Na Paraíba mesmo, durante sessenta anos, a região do alto sertão, abrangendo municípios como Sousa, Cajazeiras, São João do Rio do Peixe, Uiraúna e outros, aguardaram a construção de um canal de interligação entre duas grandes bacias: a do Açude Coremas Mãe d'Água e a do Açude Engenheiro Ávidos São Gonçalo.
Esse canal é essencial para que as chamadas várzeas de Sousa possam ser irrigadas. E foi uma das razões da construção do Açude Coremas Mãe d'Água, iniciada no longínquo ano de 1932.
Esse longo e interminável período constituiu-se em frustrações sucessivas. Vários Ministros, em diversos Governos, assumiram, às vezes, no próprio local, a tarefa de construir essa obra. No entanto, as palavras se perderam ao vento e nunca qualquer ato objetivo de construção foi praticado.
É tão exemplar o caso da interligação Coremas - São Gonçalo que, no curso desse período de 60 anos, inúmeros e repetidos debates, travados no Congresso Nacional, nas audiências de ministros, ficaram na memória do povo paraibano. Um desses debates contrapôs o Ministro José Américo de Almeida, no Governo Getúlio Vargas, e o Deputado João Agripino Filho.
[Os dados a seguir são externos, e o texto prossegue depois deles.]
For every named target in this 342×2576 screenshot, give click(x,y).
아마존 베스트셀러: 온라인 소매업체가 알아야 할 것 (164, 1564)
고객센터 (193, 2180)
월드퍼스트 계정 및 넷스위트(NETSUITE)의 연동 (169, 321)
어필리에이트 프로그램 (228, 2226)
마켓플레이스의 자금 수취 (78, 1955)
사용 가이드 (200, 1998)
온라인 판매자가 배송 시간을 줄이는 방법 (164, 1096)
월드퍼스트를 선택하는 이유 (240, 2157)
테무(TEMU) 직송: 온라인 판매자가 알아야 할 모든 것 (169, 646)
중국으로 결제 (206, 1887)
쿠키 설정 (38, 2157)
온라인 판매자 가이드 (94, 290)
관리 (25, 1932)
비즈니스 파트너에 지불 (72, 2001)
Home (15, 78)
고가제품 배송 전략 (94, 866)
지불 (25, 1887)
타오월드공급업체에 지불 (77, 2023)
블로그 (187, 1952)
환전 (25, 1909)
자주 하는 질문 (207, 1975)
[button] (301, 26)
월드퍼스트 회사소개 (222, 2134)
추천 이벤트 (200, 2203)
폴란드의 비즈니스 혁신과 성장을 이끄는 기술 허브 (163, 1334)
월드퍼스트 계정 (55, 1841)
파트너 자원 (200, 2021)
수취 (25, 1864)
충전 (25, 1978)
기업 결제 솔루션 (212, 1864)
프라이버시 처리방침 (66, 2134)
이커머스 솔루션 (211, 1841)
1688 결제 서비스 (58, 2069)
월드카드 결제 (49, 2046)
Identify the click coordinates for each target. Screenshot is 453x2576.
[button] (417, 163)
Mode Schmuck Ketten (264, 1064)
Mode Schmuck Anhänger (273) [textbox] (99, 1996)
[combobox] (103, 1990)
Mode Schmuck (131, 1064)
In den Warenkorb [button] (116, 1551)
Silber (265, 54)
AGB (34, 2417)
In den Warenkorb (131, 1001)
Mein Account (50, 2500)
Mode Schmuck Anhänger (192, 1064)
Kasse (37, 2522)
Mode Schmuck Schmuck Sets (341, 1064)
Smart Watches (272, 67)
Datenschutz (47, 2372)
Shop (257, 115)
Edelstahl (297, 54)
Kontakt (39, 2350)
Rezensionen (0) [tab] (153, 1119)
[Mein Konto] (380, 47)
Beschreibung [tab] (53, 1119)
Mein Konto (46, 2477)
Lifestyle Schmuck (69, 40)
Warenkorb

Nessa ocasião, quando se punham em posições antagônicas os dois homens públicos paraibanos, João Agripino cobrando do Ministro as ações relativas, na época, ao habitual e inevitável período das secas, dizia o Ministro que agora ia tratar de um assunto de vinte anos atrás; isso era em 1953. José Américo, já irritado pela pertinácia das inquirições de João Agripino, pela forma agressiva com que por ele era tratado, apontando-lhe contradições entre suas palavras e os seus atos, redargüiu dizendo: "Mas isso é coisa prescrita; coisa de mais de vinte anos", ao que João Agripino insistia: “Não é prescrito, trata-se desse canal interligando Coremas e São Gonçalo". Daí por que desde 1932 a Paraíba aguarda essa obra. Isso em 1953, Sr. Presidente. Passados quarenta anos, o quadro é absolutamente o mesmo. Daí a importância de que se reverte a decisão do Ministro Aluizio Alves que por cima de paus e pedras lança esse grande projeto de transposição da, águas do São Francisco.
O Sr. Mansueto de Lavor - Permite-me V. Exª um aparte?
O SR. ANTONIO MARIZ - Ouço V. Exª com prazer.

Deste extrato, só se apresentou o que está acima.